╔══

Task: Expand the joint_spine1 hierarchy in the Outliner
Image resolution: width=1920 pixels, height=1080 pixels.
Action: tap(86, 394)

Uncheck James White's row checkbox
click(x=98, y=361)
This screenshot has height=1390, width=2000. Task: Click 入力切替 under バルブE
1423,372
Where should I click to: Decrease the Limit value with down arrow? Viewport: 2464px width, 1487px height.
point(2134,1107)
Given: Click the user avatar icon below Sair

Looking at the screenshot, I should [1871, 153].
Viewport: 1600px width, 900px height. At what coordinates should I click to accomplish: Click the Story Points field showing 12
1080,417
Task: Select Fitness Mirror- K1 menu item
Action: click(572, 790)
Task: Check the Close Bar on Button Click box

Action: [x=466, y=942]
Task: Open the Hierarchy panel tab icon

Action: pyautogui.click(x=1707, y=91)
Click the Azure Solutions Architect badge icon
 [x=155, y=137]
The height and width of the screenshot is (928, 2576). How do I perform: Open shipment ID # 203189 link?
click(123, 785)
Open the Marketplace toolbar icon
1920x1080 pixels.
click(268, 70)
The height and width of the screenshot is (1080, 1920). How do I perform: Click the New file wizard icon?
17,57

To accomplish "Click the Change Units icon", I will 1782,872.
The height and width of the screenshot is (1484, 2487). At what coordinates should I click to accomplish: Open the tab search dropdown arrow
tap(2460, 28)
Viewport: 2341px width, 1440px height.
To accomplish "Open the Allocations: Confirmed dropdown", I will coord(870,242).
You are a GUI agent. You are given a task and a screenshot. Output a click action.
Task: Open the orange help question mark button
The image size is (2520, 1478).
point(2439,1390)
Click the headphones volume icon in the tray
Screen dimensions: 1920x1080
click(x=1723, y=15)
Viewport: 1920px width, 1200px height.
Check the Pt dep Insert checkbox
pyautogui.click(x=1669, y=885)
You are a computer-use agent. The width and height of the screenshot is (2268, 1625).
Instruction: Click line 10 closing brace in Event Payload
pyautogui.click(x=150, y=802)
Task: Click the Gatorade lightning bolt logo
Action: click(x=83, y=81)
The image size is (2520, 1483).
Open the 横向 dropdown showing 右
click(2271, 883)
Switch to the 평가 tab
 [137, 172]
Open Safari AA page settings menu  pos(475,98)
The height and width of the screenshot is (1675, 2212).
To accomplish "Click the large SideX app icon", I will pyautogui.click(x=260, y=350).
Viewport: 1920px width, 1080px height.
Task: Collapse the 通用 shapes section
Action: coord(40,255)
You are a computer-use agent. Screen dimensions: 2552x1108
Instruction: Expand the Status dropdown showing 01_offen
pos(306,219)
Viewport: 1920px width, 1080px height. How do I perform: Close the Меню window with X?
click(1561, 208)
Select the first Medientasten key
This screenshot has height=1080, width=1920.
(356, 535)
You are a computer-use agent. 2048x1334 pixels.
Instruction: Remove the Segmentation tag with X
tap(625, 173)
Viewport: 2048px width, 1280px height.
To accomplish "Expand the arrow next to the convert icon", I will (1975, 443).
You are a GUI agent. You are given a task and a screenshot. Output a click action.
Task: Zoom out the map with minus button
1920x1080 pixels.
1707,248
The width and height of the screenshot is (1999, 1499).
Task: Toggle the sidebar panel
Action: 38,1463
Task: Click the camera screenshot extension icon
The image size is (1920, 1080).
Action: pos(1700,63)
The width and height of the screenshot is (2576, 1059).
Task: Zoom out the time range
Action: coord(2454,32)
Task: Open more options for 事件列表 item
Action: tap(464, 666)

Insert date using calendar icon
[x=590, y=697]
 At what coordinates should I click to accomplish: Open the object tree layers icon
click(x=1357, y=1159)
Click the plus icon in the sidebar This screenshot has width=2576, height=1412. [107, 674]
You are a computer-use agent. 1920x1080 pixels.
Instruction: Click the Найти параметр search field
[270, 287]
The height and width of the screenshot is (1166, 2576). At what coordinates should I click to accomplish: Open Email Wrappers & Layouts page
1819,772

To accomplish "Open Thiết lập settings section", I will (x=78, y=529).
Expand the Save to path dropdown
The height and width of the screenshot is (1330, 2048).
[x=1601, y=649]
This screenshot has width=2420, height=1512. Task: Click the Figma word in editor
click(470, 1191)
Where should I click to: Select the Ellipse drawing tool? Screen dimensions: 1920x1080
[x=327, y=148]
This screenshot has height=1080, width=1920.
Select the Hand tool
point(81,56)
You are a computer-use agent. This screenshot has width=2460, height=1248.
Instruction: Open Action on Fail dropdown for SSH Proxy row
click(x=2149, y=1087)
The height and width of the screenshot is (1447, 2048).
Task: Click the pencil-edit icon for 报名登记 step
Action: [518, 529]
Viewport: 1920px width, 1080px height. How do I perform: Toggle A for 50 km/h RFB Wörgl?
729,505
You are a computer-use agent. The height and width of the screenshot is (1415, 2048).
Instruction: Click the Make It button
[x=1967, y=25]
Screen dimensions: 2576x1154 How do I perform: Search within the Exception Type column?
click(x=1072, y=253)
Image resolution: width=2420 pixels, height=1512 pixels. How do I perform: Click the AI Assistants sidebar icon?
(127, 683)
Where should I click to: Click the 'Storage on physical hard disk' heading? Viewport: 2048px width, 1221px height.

╚══

• [WHAT YOU HAVE TO DO] Quote only the lines from the line containing "You are a computer-use agent. The height" through the end of the listing, please, keeping both the first and the last line.

• [OUTPUT FOR THIS EXERCISE]
You are a computer-use agent. The height and width of the screenshot is (1415, 2048).
Instruction: Click the Make It button
[x=1967, y=25]
Screen dimensions: 2576x1154 How do I perform: Search within the Exception Type column?
click(x=1072, y=253)
Image resolution: width=2420 pixels, height=1512 pixels. How do I perform: Click the AI Assistants sidebar icon?
(127, 683)
Where should I click to: Click the 'Storage on physical hard disk' heading? Viewport: 2048px width, 1221px height.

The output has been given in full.